O’Reilly admitted that “the system’s not perfect” and there are certainly judges that he believes exercise judicial activism more often that others, but acknowledged the precedent would be a dangerous one. He asked his audience to think about whether they’d be okay with, say, Barack Obama wielding that kind of executive power. Gingrich tried to justify his position by citing Abraham Lincoln‘s vocal opposition to the Dred Scott decision, but O’Reilly (who, you’ll recall, wrote a book about Lincoln this year) responded by saying Lincoln’s opposition to certain Supreme Court decisions was only rhetorical.
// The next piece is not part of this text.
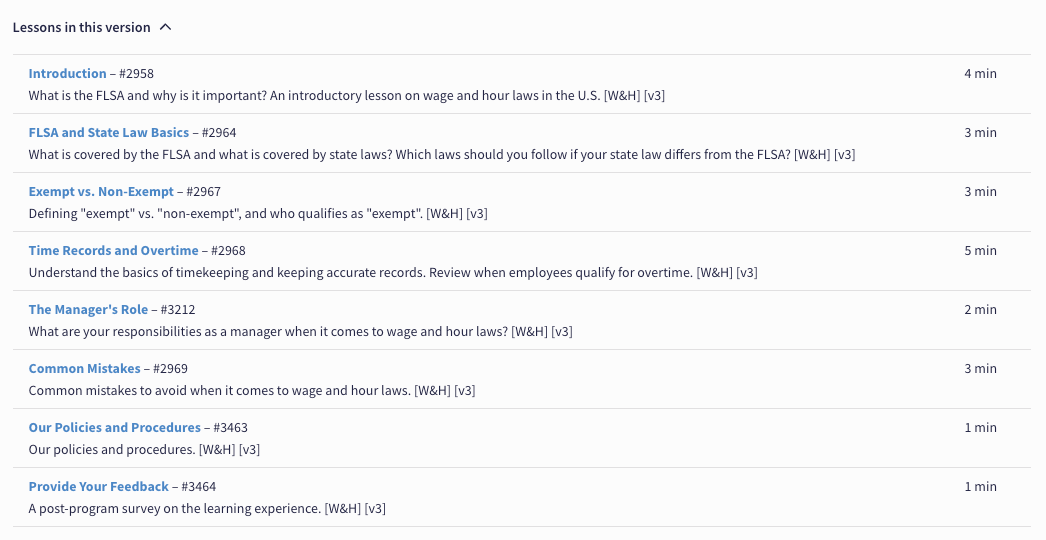The width and height of the screenshot is (1046, 540).
Task: Open the Provide Your Feedback lesson
Action: (x=98, y=487)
O’Reilly then brought Coulter on for her reaction to Gingrich’s bombast, and she minced no words in explaining what was wrong with Gingrich’s words. Coulter explained that the notion of subpoenaing Supreme Court justices was a ridiculous one, and if anyone is going to bring them in for impeachment proceedings, it would be Congress and not the president.
Another possibility for the president, as O’Reilly saw it, was to issue executive orders like Lincoln did with the Emancipation Proclamation and then wait to see if it gets challenged by the courts. But Coulter was incredibly critical of Gingrich’s words even to the point where she suggested they made conservatives look ridiculous.
“I, at least, know that this is an outrageous thing he is suggesting. You have to lay the groundwork for it, you don’t just make these bombastic statements and open up conservatives to ridicule.”
O’Reilly went so far as to label Gingrich’s position as “frightening,” and suspected that unlike the warm reception he got at the debate when he made his controversial statement, voters in more moderate districts and states would be “scared” of Gingrich. And for voters who are already scared of President Obama getting a second term, running a “scarier guy” might not be the best strategy.